Indian instant delivery startup Zepto has finalized a $340 million round that values it at $5 billion, up from $3.6 billion in June and $1.4 billion last August, as the startup races to win market share in India’s contested quick-commerce market.
General Catalyst and Mars Growth Capital are co-leading the Series G round, which will be closed within a few days, sources familiar with the deal told TechCrunch. The round values Zepto, which delivers everything from grocery to electronics in minutes, at $4.6 billion pre-money, which comes to about $5 billion after the investment, according to a term sheet seen by TechCrunch.
With this new round, Zepto has raised nearly $1 billion in fresh funding this year.
The startup has been on a tear lately, competing with Blinkit (owned by Zomato) and Swiggy’s Instamart in India’s burgeoning quick-commerce market, which is beginning to chip away market share from traditional e-commerce giants like Amazon.
Zepto is on track to generate more than $1.5 billion in annualized sales, a source familiar with the matter told TechCrunch. Blinkit is currently on track to see about $2 billion annualized sales this year, according to its parent company Zomato’s quarterly results statement.
Zepto declined to comment.
Retail is a $1.1 trillion market in India, but much of it is unorganized and served by small, family-owned businesses that run corner shops. Reliance Retail, which operates the nation’s largest retail chain, is valued at about $100 billion. “This is why any time a new model shows semblance of traction in India retail, investors greatly reward it,” an investor in the space told TechCrunch, requesting anonymity.
Indian news outlet Economic Times first reported Mars Growth’s involvement in Zepto’s new round. The Information earlier reported that General Catalyst was in talks with Zepto.
Quick-commerce services like Zepto are used widely in urban India, and they manage to fulfill orders quickly by using numerous discrete warehouses, known as “dark stores.” By strategically locating these facilities within a few miles of high-demand residential and commercial areas, they can fulfill orders within minutes.

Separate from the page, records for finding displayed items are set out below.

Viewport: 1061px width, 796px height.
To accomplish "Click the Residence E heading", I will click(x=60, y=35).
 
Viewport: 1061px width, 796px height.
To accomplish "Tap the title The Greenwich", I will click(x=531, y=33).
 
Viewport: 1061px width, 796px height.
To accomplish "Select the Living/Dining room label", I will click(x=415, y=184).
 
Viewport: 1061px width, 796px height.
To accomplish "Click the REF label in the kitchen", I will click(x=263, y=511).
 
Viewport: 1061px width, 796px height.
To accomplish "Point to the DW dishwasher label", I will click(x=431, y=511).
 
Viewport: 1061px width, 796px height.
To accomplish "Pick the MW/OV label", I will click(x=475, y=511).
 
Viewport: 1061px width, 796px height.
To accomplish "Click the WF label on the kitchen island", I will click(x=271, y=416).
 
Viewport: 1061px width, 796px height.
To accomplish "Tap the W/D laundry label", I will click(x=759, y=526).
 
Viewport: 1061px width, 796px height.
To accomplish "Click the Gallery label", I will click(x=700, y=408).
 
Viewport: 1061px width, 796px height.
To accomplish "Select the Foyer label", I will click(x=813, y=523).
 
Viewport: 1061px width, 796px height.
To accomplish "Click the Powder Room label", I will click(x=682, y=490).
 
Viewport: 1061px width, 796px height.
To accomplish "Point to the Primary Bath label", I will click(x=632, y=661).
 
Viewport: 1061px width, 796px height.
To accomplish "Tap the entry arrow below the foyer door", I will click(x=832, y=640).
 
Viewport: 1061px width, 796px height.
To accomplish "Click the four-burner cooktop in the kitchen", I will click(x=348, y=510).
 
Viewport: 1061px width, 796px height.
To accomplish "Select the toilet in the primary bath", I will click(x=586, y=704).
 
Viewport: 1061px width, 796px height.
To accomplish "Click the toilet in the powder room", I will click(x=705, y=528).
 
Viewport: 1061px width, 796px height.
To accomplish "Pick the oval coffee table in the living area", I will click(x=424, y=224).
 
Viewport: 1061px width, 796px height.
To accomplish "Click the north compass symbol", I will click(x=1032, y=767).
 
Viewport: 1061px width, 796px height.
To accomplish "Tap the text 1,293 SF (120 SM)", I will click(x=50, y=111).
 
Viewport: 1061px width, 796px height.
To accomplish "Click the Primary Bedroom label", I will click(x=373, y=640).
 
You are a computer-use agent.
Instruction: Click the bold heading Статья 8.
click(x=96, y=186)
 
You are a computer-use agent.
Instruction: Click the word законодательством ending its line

The strong traction enjoyed by quick-commerce firms in India, a $4 trillion economy, has surprised investors and analysts across the world, because many similar business models have failed in other, more developed markets like the U.S. or Europe. Getir shut its quick-commerce operations in the U.S., the U.K. and Europe earlier this year.
This rapid expansion has also caught some established e-commerce players off guard, with analysts suggesting that companies like Amazon have been slow to adapt to changing consumer habits in India.
Quick-commerce companies are altogether on track to generate revenue of $4.5 billion to $5 billion in India this year, compared to Amazon India’s $18 billion, according to estimates by brokerage firm JM Financial. Amazon has been operating in India for about 10 years and has invested more than $7 billion in its e-commerce business in the country.
Market analysts feel Amazon hasn’t been strategic enough in India. “Founders — whether it’s Deepinder (Zomato), Aadit (Zepto), or Vidit (Meesho) or the team at Flipkart — have out-executed the management team [of Amazon],” Bernstein analyst Rahul Malhotra told TechCrunch earlier this month. Flipkart recently launched its quick-commerce offering in parts of Bangalore.
Zepto is planning to expand its network of dark stores to over 700 by March 2025. The startup, which also counts Nexus, Lightspeed, Avra and StepStone among its backers, said in June that its revenue had increased 140% compared with a year earlier. It said at the time that it works with more than 50,000 delivery partners and is adding more than 5,000 delivery partners each month.
In June, Zepto said that about 75% of its dark stores were EBITDA-positive as of May. Improved efficiency and scale mean that a dark store that previously took 23 months to achieve profitability now reaches that milestone in six months, the startup said at the time.
Zepto currently operates in large Indian cities and plans to expand to a few smaller cities in the coming months.
According to Goldman Sachs, the total addressable market in the grocery and non-grocery categories for quick-commerce companies in the top 40-50 Indian cities is about $150 billion.